Alan Boyle is NBCNews.com's science editor. Connect with the Cosmic Log community by "liking" the log's Facebook page, following @b0yle on Twitter and adding the Cosmic Log page to your Google+ presence. To keep up with Cosmic Log as well as NBCNews.com's other stories about science and space, sign up for the Tech & Science newsletter, delivered to your email in-box every weekday. You can also check out "The Case for Pluto," my book about the controversial dwarf planet and the search for new worlds.

ESA

This all-sky map from the Planck probe charts the imprint of the big bang's cosmic afterglow.

The Planck cosmology probe has forced scientists to revise their estimates of the universe's age and the cosmic balance of matter and dark energy — and now it's led a physicist to remix the sound of the big bang as well.

The new big-bang sound was created over the weekend by John Cramer, a professor emeritus of physics at the University of Washington. The audio file follows up on Cramer's decade-old audio rendition of the big bang, which was based on data from NASA's Wilkinson Microwave Anisotropy Probe, or WMAP.

Planck and WMAP both charted subtle variations in the all-sky cosmic microwave background, a super-faint glow of stretched-out radiation from a time when the universe was 380,000 years old. The variations amount to mere millionths of a degree in temperature, but they record the imprint of fluctuations left behind by the big bang.
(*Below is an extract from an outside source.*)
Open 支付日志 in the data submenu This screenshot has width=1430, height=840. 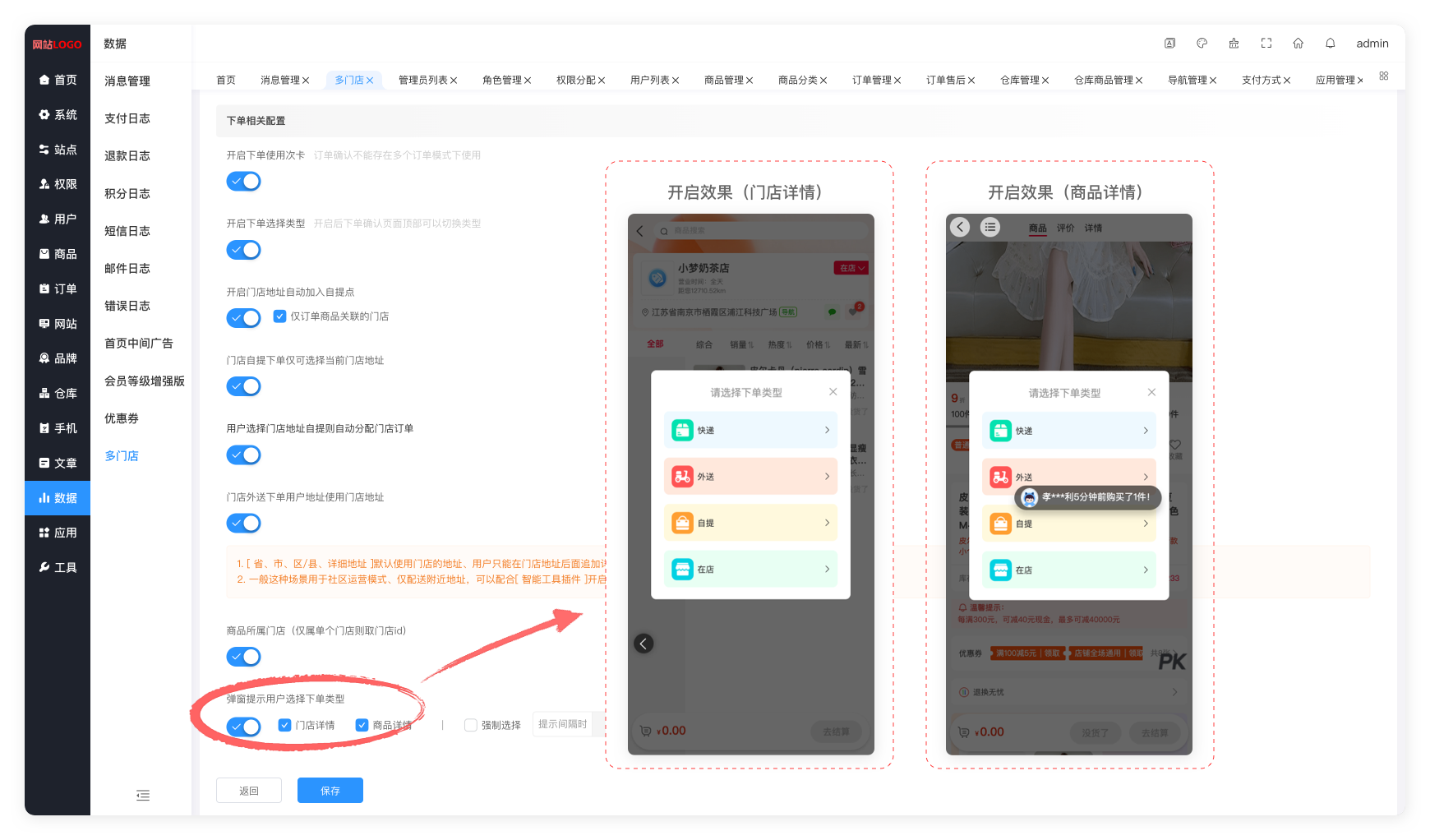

Cramer released his original WMAP big-bang sound 10 years ago, but the Planck readings were so much better that a remix was in order.

"The new frequency spectrum goes to much higher frequencies than did the WMAP analysis, and therefore offers a more 'high-fidelity' rendition of the Sound of the Big Bang," Cramer explained on a Web page providing the updated sound files. We're featuring the 20-second version, but you can download versions that play out for as long as 500 seconds.

"I recommend the 100-second version, but you can choose for yourself," Cramer said.

The sound follows the curves in Planck data to reflect the propagation of pressure waves through the medium of the early universe during the first 760,000 years of its evolution. The time scale has been speeded up astronomically, of course, and Cramer figures that the frequency has been scaled up by a factor of 100 septillion (that's a 1 followed by 26 zeroes).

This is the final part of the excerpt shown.